Обсуждение: initial sync of multiple streaming slaves simultaneously

Поиск

Список

Период

Сортировка

initial sync of multiple streaming slaves simultaneously

От

Mike Roest

Дата:

19 сентября 2012 г., 15:59:17

Hey Everyone,

We currently have a 9.1.5 postgres cluster running using streaming replication. We have 3 nodes right now

2 - local that are setup with pacemaker for a HA master/slave set failover cluster

1 - remote as a DR.

Currently we're syncing with the pretty standard routine

clear local datadir

pg_start_backup

sync datadir with fast-archiver (https://github.com/replicon/fast-archiver)

pg_stop_backup

start slave

We use the streaming replication with wal_keep_segments set to 1000 to get the required WAL files to the slaves.

With this procedure we can currently only sync one of the slaves at a time if we failover. As when the second machine goes to start the sync it errors out cause trying to run pg_start_backup fails.

We're looking into was to allow both the slave and the DR to sync at the same time.

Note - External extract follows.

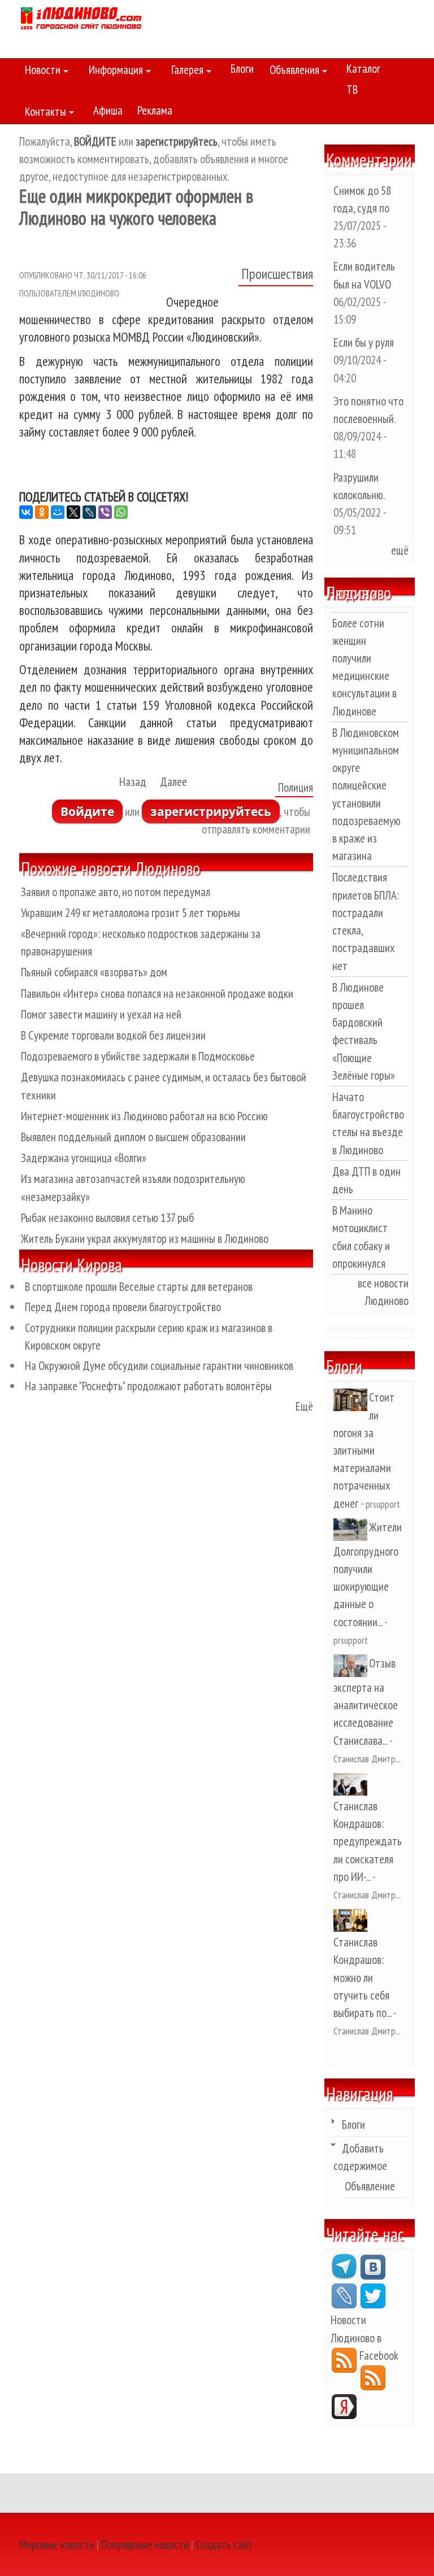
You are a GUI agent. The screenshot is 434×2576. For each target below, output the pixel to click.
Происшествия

The procedure I'm currently testing is

clear localdatadir

pg_start_backup

scp datadir/backuplabel

pg_stop_backup

sync datadir with fast-archiver

start slave

This seems to be working and the slave comes up correctly and streams the WAL files it needs from the backup_label that was copied during the pg_start_backup/pg_stop_backup

Is there any hidden issue with this that we haven't seen. Or does anyone have suggestions as to an alternate procedure that will allow 2 slaves to sync concurrently.

Thanks

Re: initial sync of multiple streaming slaves simultaneously

От

Lonni J Friedman

Дата:

19 сентября 2012 г., 16:03:12

On Wed, Sep 19, 2012 at 8:59 AM, Mike Roest <mike.roest@replicon.com> wrote:
> Hey Everyone,
>     We currently have a 9.1.5 postgres cluster running using streaming
> replication.  We have 3 nodes right now
>
> 2 - local that are setup with pacemaker for a HA master/slave set failover
> cluster
> 1 - remote as a DR.
>
> Currently we're syncing with the pretty standard routine
>
> clear local datadir
> pg_start_backup
> sync datadir with fast-archiver (https://github.com/replicon/fast-archiver)
> pg_stop_backup
> start slave
>
> We use the streaming replication with wal_keep_segments set to 1000 to get
> the required WAL files to the slaves.
>
> With this procedure we can currently only sync one of the slaves at a time
> if we failover.  As when the second machine goes to start the sync it errors
> out cause trying to run pg_start_backup fails.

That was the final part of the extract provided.